I plugged a cable to Displayport output of my laptop trying to connect it to an EIZO monitor - arandr shows the screen - I can "Activate" it and even choose few resolutions - but there is a problem - screen is black (yes I switched a signal source in the screen Options to Displayport).

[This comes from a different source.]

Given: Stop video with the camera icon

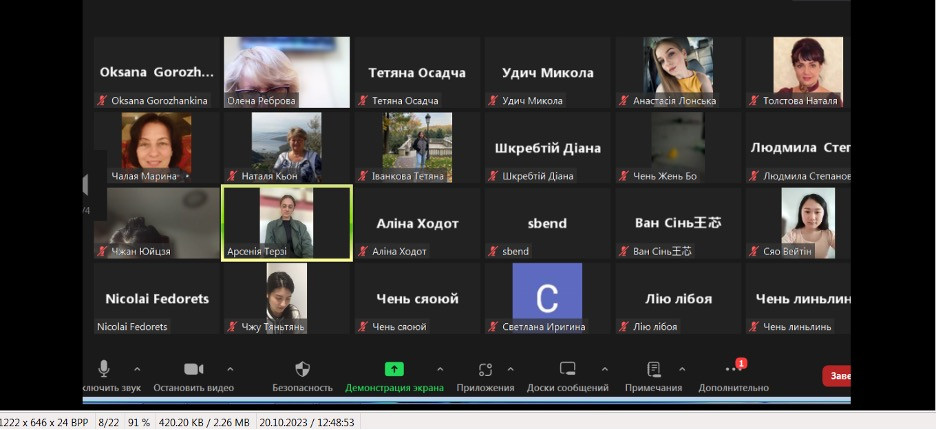Looking at the screenshot, I should point(193,369).
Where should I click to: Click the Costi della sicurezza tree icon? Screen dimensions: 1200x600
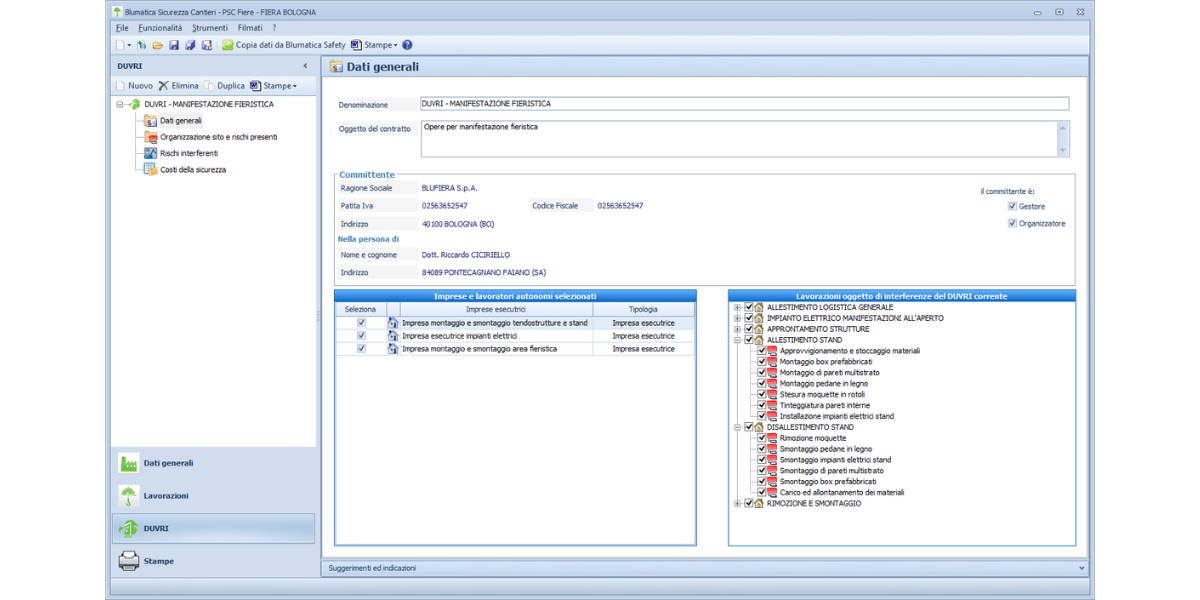point(150,170)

The same monitor  works ok with same laptop and OS  installation when I use VGA output of laptop and VGA input of the monitor.  No other screens are being plugged in at the same time (as card is supposed to handle only 2 screens at the same time - including laptops own screen into that count).


----------



## SirDice (Aug 20, 2018)

Please post your /var/log/Xorg.0.log to Pastebin (or a similar service).


----------



## jrm@ (Aug 20, 2018)

You can rule out a general problem, because the displayport works on my X220.


----------



## SirDice (Aug 20, 2018)

Yeah, I don't expect any issues. It's just a connector type. It doesn't change how the graphics card is driven so it doesn't matter if you use VGA, DVI, HDMI or DisplayPort.


----------



## jacekkowalczyk82 (Aug 20, 2018)

Hi developer_amauter  i am also facing some issues with display port on my x240 
https://forums.freebsd.org/threads/displayport-on-freebsd-amd64.67208/


----------



## developer_amauter (Aug 22, 2018)

jrm@ said:


> You can rule out a general problem, because the displayport works on my X220.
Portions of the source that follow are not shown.